_Target position records_
——————

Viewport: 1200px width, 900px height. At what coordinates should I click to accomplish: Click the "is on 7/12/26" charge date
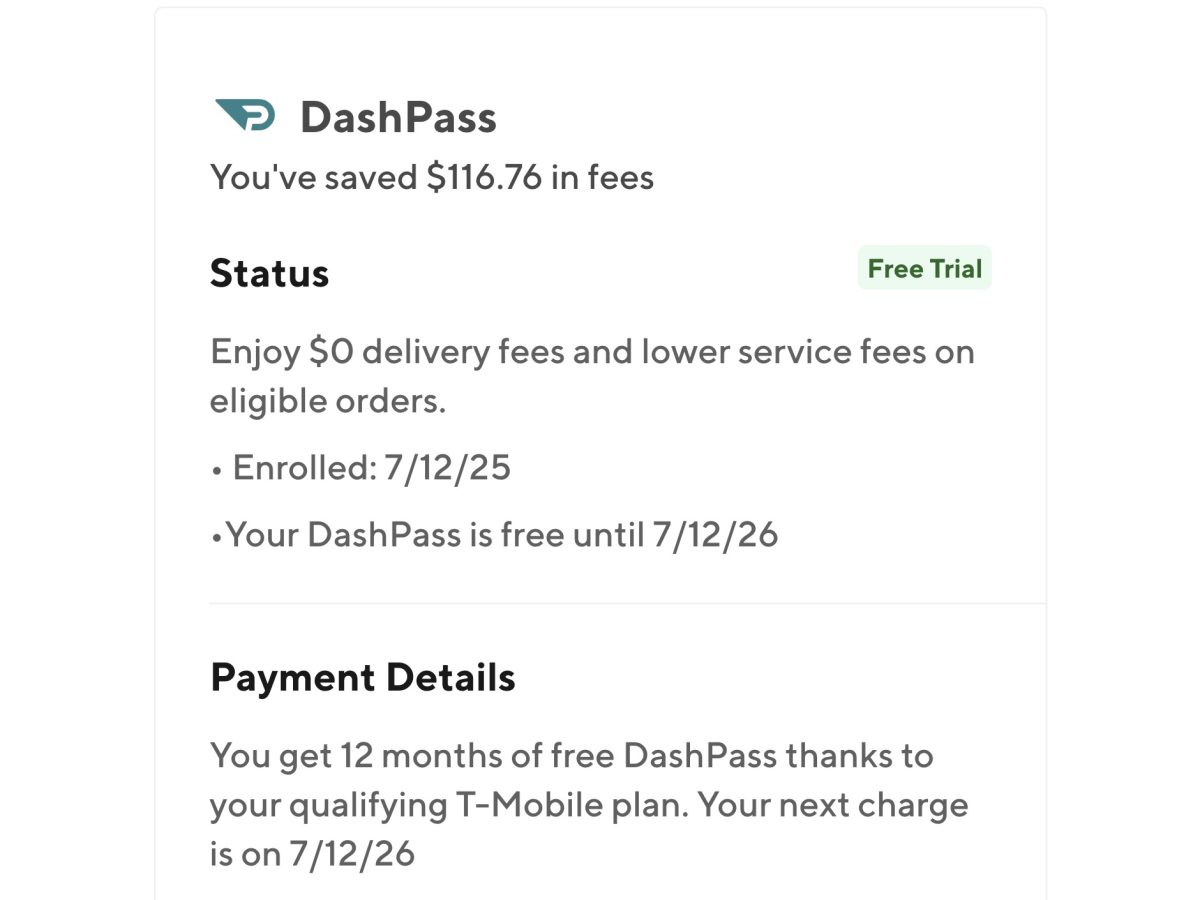point(312,855)
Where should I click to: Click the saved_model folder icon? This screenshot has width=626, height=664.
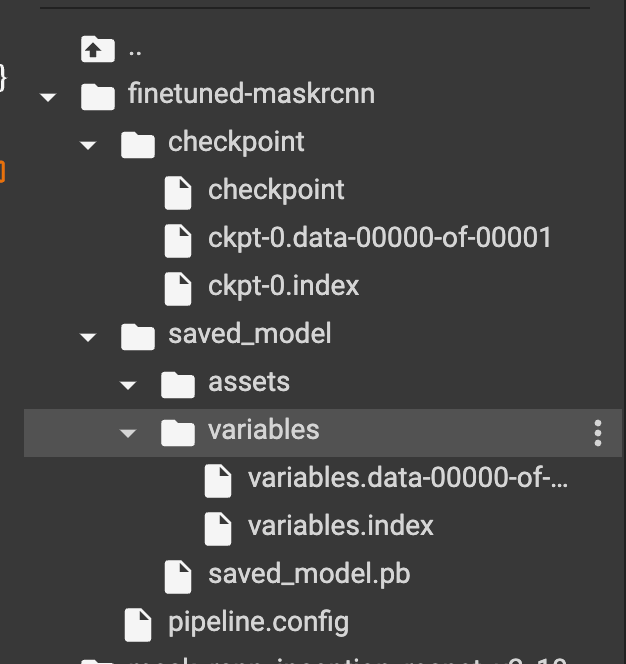click(x=138, y=337)
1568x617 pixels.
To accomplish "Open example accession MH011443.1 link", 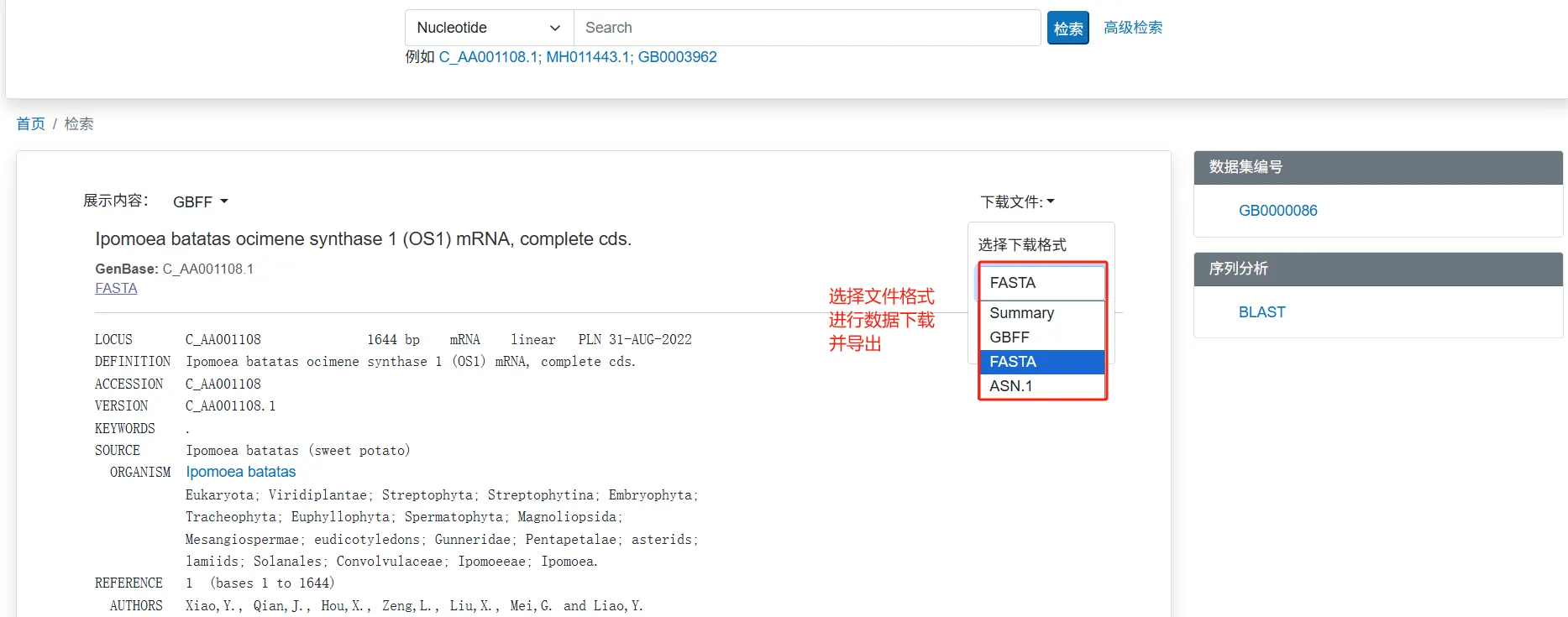I will [x=588, y=57].
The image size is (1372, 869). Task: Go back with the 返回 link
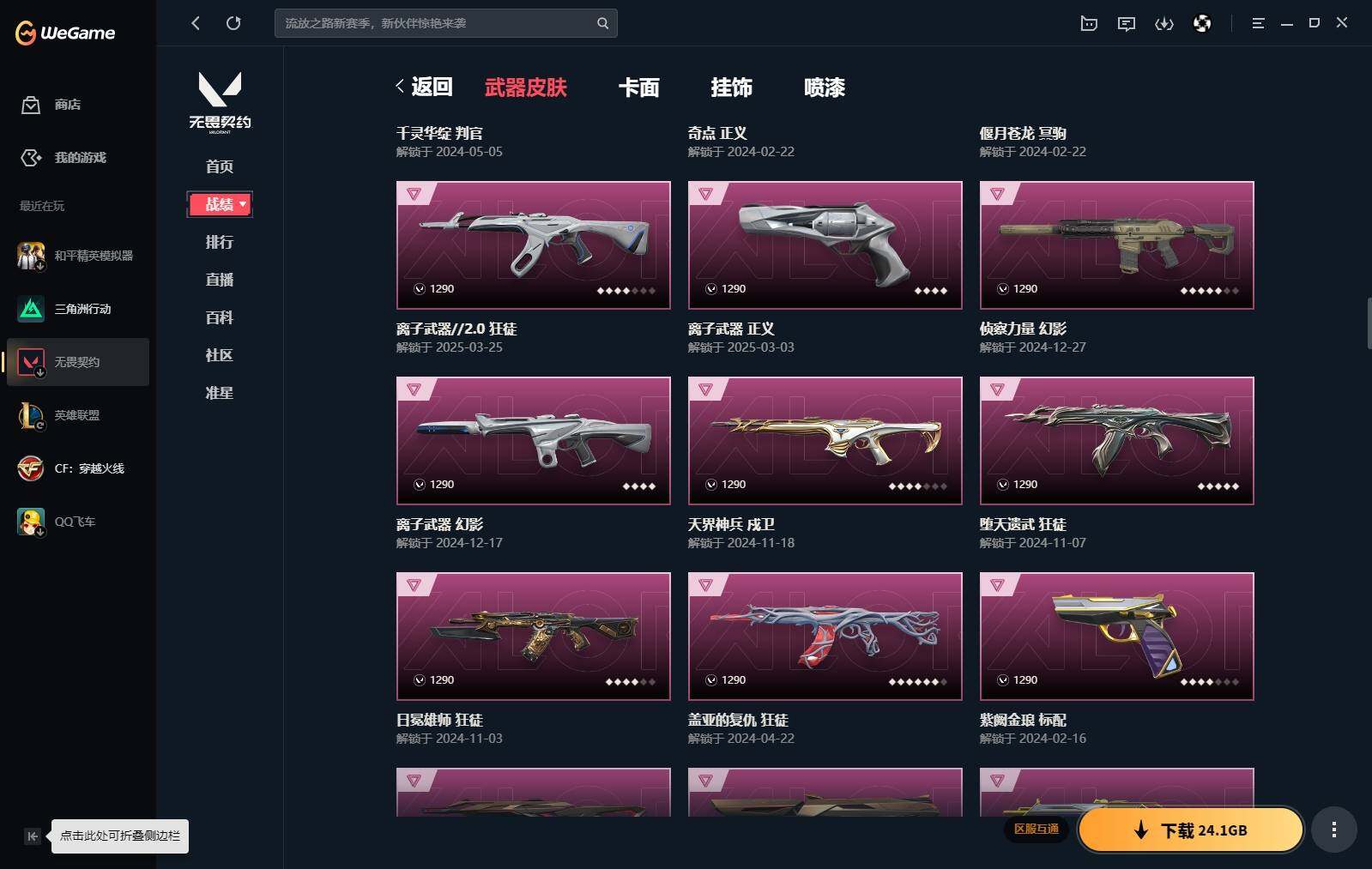point(424,87)
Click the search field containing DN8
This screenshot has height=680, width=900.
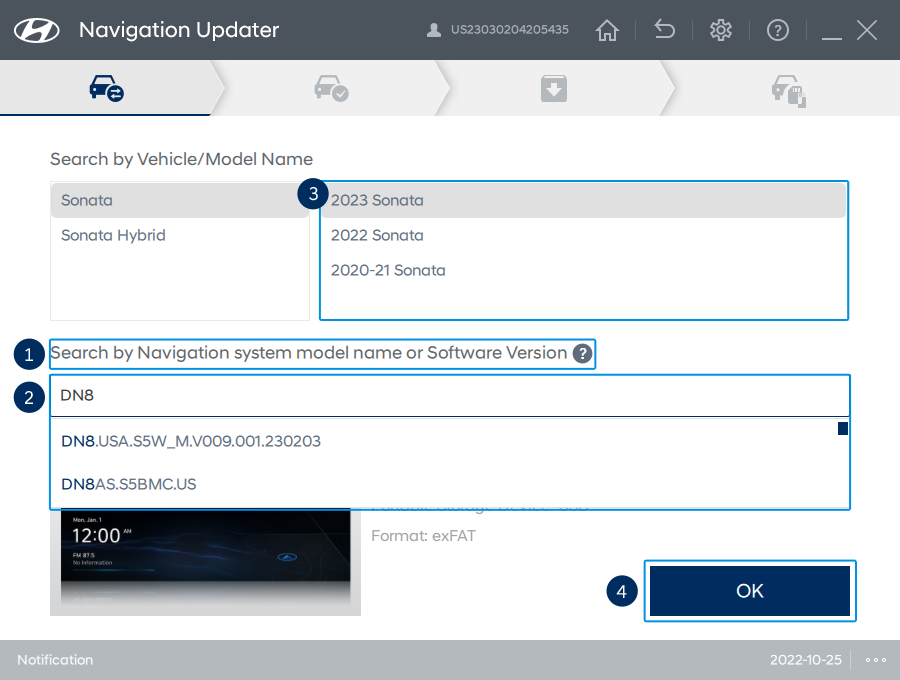(450, 396)
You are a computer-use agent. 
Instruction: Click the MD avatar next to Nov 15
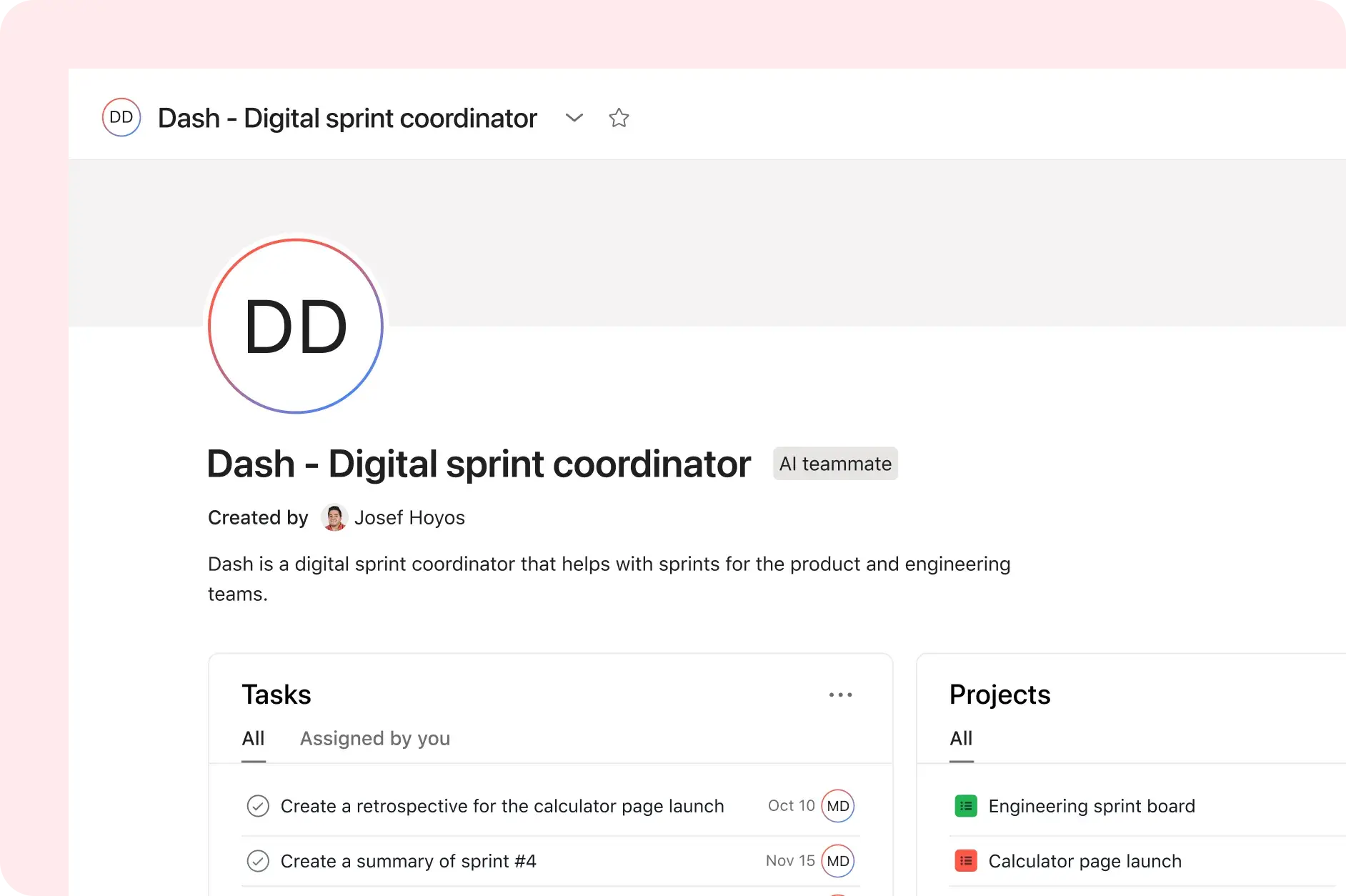837,861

——————

_Problem to work on_
Shift every coordinate in the answers by -45 and give again all the lines of the data, requests included, from the line containing "Click the search field containing DN8" through the end of the data. Leave the pictures out.

_Worked solution_
Click the search field containing DN8
This screenshot has height=680, width=900.
(405, 351)
You are a computer-use agent. 
Instruction: Click the MD avatar next to Nov 15
792,816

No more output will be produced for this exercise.